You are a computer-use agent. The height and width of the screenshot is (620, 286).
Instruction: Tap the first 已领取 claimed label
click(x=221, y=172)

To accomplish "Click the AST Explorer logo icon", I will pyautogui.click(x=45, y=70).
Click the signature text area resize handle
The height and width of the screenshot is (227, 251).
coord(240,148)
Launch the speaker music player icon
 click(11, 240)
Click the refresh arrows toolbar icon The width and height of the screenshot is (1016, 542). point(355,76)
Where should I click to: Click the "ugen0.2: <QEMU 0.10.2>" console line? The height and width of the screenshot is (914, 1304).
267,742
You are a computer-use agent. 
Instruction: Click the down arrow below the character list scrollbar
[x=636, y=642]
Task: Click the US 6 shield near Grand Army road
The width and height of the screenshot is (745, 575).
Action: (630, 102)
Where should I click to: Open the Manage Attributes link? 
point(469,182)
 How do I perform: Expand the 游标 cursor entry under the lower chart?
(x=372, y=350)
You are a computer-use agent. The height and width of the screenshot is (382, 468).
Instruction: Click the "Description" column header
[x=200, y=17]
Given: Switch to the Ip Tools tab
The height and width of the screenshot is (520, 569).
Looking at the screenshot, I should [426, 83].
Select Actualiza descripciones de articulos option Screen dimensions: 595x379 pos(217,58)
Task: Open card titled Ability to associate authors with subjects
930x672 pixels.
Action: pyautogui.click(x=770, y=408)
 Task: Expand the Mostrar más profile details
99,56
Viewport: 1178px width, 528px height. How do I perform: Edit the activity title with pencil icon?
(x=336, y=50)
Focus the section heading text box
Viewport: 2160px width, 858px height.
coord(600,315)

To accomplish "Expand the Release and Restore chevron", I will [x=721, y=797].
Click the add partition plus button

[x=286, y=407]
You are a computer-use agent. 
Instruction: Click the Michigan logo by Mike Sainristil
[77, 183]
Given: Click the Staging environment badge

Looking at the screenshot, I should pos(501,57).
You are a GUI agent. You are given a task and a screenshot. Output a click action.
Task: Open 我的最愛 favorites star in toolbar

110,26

YOUR ASSIGNMENT
Every line above needs to be retyped exactly.

FINAL ANSWER
You are a computer-use agent. The height and width of the screenshot is (620, 286).
Instruction: Tap the first 已领取 claimed label
click(x=221, y=172)

To accomplish "Click the AST Explorer logo icon", I will pyautogui.click(x=45, y=70).
Click the signature text area resize handle
The height and width of the screenshot is (227, 251).
coord(240,148)
Launch the speaker music player icon
 click(11, 240)
Click the refresh arrows toolbar icon The width and height of the screenshot is (1016, 542). point(355,76)
Where should I click to: Click the "ugen0.2: <QEMU 0.10.2>" console line? The height and width of the screenshot is (914, 1304).
267,742
You are a computer-use agent. 
Instruction: Click the down arrow below the character list scrollbar
[x=636, y=642]
Task: Click the US 6 shield near Grand Army road
The width and height of the screenshot is (745, 575).
Action: (630, 102)
Where should I click to: Open the Manage Attributes link? 
point(469,182)
 How do I perform: Expand the 游标 cursor entry under the lower chart?
(x=372, y=350)
You are a computer-use agent. The height and width of the screenshot is (382, 468).
Instruction: Click the "Description" column header
[x=200, y=17]
Given: Switch to the Ip Tools tab
The height and width of the screenshot is (520, 569).
Looking at the screenshot, I should [426, 83].
Select Actualiza descripciones de articulos option Screen dimensions: 595x379 pos(217,58)
Task: Open card titled Ability to associate authors with subjects
930x672 pixels.
Action: pyautogui.click(x=770, y=408)
 Task: Expand the Mostrar más profile details
99,56
Viewport: 1178px width, 528px height. How do I perform: Edit the activity title with pencil icon?
(x=336, y=50)
Focus the section heading text box
Viewport: 2160px width, 858px height.
coord(600,315)

To accomplish "Expand the Release and Restore chevron", I will [x=721, y=797].
Click the add partition plus button

[x=286, y=407]
You are a computer-use agent. 
Instruction: Click the Michigan logo by Mike Sainristil
[77, 183]
Given: Click the Staging environment badge

Looking at the screenshot, I should pos(501,57).
You are a GUI agent. You are given a task and a screenshot. Output a click action.
Task: Open 我的最愛 favorites star in toolbar

110,26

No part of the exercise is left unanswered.